Die Stadt Sydney hat ihre Vorgaben im Bereich der Nutzung erneuerbarer Energien erhöht: Sie hat sich dazu verpflichtet, ihren Strombedarf bis 2030 zu 100 % aus Wind- und Solarenergie zu beziehen. Damit erneuert die australische Metropole ihre Ziele zur Nutzung erneuerbarer Energien, die zuvor bei 50 % bis 2030 lagen. In den kommenden Monaten wird dazu ein neuer Vertrag ausgehandelt, der Anfang 2020 in Kraft treten soll. Sydney hat sich damit ein besonders ehrgeiziges Ziel gesetzt und ist dadurch Vorreiter im Bundesstaat New South Wales. Der Staat selber hat bisher kaum entschlossene Schritte in Richtung Energiewende unternommen.

Für Bürgermeister Clover Moore hat der Klimawandel oberste Priorität. Als eine der ersten Städte in Australien hatte sich Sydney bereits 2008 Ziele zur Reduzierung der Emissionen gesetzt. Die Stadt erreichte beispielsweise seit 2005 einen Rückgang der CO2-Emissionen um 20 %; zudem wurde seit 2006 durch Installationen zahlreicher Solaranlagen auf den Dächern von mehr als 30 Bürogebäuden, Schwimmbädern, Bibliotheken und Gemeindezentren der Stromverbrauch um 26 % gesenkt. Mitte 2021 sollen über 7.800 Solarmodule Strom für Gebäude der Stadt produzieren.

Durch das hohe Umweltbewusstsein der australischen Bundesstaaten, Gemeinden sowie lokalen Behörden und auch durch die politische Förderung von erneuerbaren Energien ergeben sich für deutsche Unternehmen viele interessante Investitionsmöglichkeiten in Australien - allen voran in den Bereichen Wind- und Solarenergie.
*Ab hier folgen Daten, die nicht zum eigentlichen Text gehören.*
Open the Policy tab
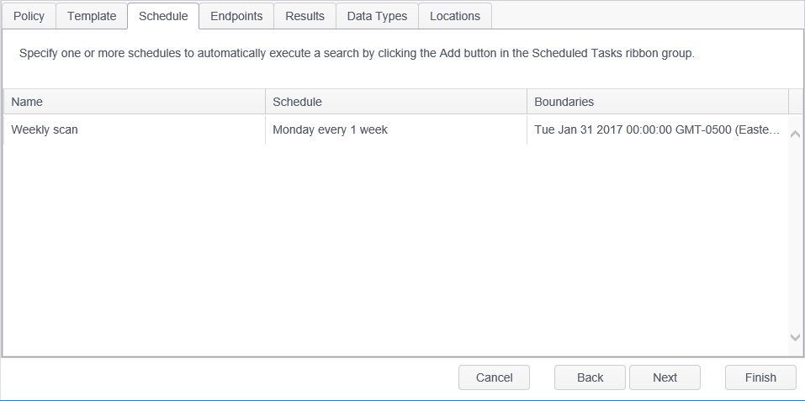 tap(29, 16)
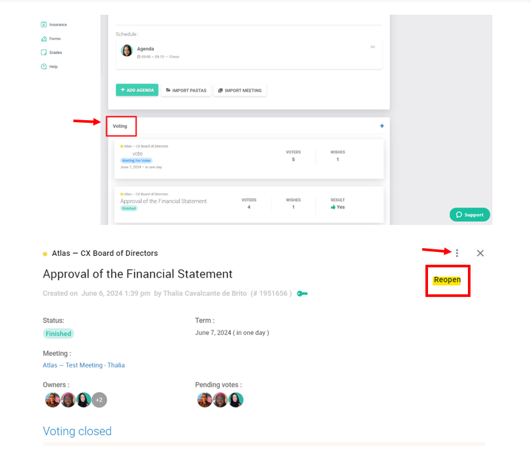Viewport: 531px width, 455px height.
Task: Select the Reopen menu option
Action: [x=447, y=280]
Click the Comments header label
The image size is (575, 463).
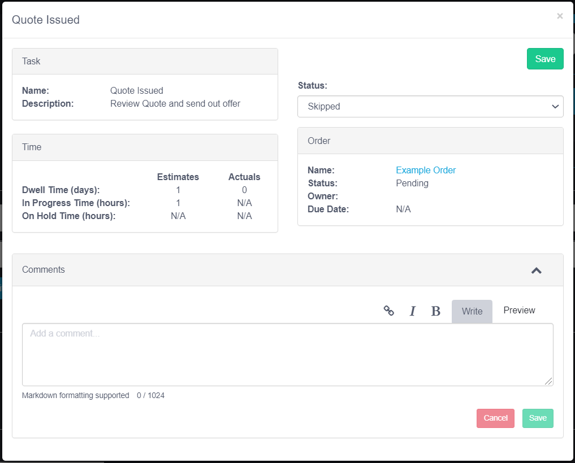coord(44,270)
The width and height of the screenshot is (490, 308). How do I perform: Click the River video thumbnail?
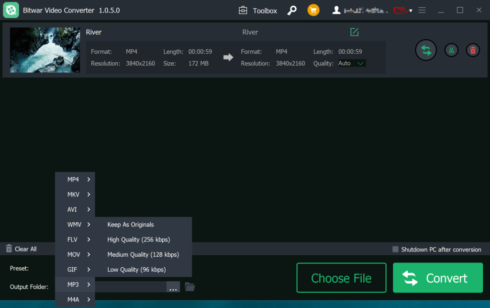coord(45,50)

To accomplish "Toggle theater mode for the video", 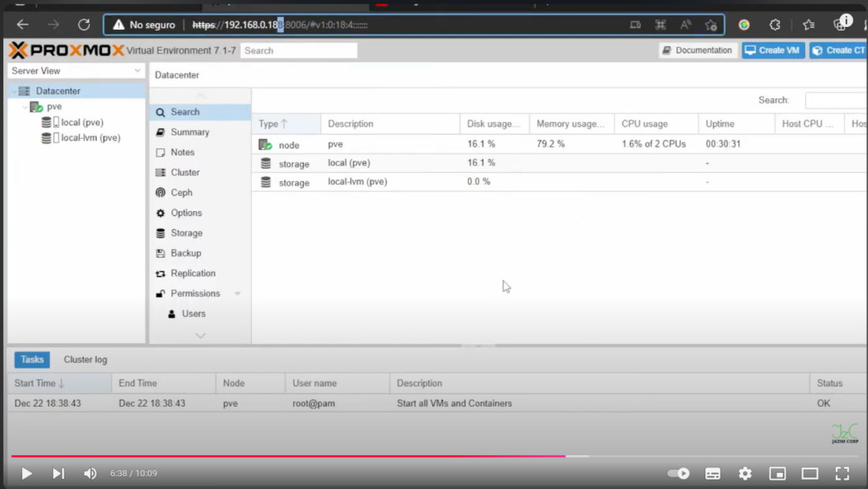I will pos(810,473).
Im Rahmen der Exportinitiative wird vom 30.06. bis 05.07.2019 eine AHK-Geschäftsreise zum Thema „Energieeffiziente Lösungen für Infrastrukturentwicklung und Verkehr in Australien und Neuseeland“ angeboten. Außerdem findet ebenfalls im Rahmen der Exportinitiative Energie am 01.10.2019 ein Webinar zum Thema „EPC und Contracting für Solar-, Wind- und Energiespeicherprojekte in Australien“ statt.